Asked on 29 Oct 2020
Is it to cater some % to RSTU via CPF (safe) and the rest of spare cash can be deployed 100% for more risky equities? (Of cos with emergency funds set aside).
Yes, you are right.
To treat CPF SA as a bond component just means that you are utilizing the fact that it is backed by a triple A government give a (pretty much) fixed coupon of 4%, that's reinvested.
After 55, when you can withdraw your CPF in excess of FRS, your SA is pretty much a perpetual bond giving a 4% coupon that you can either reinvest or cash out.
However this assumes a very long horizon (till 55) and CPF should not be treated as something that can be liquidated in an emergency. You should, as you have said, ensure that emergency funds are still available.
Andy Chan, Seedly Student Ambassador 2020/21 at Seedly
Top Contributor (Nov)
Answered on 29 Oct 2020
Yes I believe so. Essentially you can treat ur SA as part of your bond portion and invest the rest of your spare cash towards a larger proportion of equities, since your SA guarantees returns of 4% p.a.

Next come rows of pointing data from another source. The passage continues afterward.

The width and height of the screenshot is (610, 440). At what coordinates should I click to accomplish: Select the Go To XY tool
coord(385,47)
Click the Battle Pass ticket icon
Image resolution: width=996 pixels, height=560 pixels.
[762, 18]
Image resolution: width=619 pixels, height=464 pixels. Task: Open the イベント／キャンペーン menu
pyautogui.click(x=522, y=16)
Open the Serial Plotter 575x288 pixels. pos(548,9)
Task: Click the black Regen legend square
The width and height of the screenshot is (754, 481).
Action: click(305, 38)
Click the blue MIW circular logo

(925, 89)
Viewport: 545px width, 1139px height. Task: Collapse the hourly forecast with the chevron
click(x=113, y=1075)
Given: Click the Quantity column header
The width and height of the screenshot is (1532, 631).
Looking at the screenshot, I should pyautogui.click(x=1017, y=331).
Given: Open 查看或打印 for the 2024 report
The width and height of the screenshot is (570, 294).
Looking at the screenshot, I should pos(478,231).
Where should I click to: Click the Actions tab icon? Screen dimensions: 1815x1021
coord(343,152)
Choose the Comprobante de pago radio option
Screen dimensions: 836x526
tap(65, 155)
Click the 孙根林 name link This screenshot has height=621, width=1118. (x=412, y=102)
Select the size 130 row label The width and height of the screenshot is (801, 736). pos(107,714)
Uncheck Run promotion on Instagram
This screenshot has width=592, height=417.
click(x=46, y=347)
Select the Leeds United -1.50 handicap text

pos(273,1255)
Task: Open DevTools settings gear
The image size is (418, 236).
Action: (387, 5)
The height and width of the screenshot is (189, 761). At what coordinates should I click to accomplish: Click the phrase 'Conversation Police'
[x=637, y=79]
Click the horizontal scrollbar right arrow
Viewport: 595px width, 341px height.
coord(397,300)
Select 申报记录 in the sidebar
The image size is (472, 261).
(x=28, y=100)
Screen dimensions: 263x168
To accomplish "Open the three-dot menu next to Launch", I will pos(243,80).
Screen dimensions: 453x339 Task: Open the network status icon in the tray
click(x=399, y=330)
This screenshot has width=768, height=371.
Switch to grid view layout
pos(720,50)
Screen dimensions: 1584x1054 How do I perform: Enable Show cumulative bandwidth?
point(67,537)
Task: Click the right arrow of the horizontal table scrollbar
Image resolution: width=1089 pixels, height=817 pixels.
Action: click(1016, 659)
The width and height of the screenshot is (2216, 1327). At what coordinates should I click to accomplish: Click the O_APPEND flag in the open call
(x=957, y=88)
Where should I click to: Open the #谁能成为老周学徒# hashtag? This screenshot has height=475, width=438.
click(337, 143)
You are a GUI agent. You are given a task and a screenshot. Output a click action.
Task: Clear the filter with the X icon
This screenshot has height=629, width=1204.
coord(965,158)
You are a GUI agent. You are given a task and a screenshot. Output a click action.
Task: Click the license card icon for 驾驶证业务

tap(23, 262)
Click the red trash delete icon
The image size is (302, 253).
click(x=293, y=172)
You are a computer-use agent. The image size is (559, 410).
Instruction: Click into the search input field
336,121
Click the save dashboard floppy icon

However, do take note that if you plan on liquidating your investments before 55yo (when you can draw out the excess from your CPF after setting aside the minimum sum), then it might be wise to instead not treat the SA as a bond component, since that sum of money inside can't be used for your shorter-term investment goal. This is to hedge yourself from downside risk for your shorter-term investment.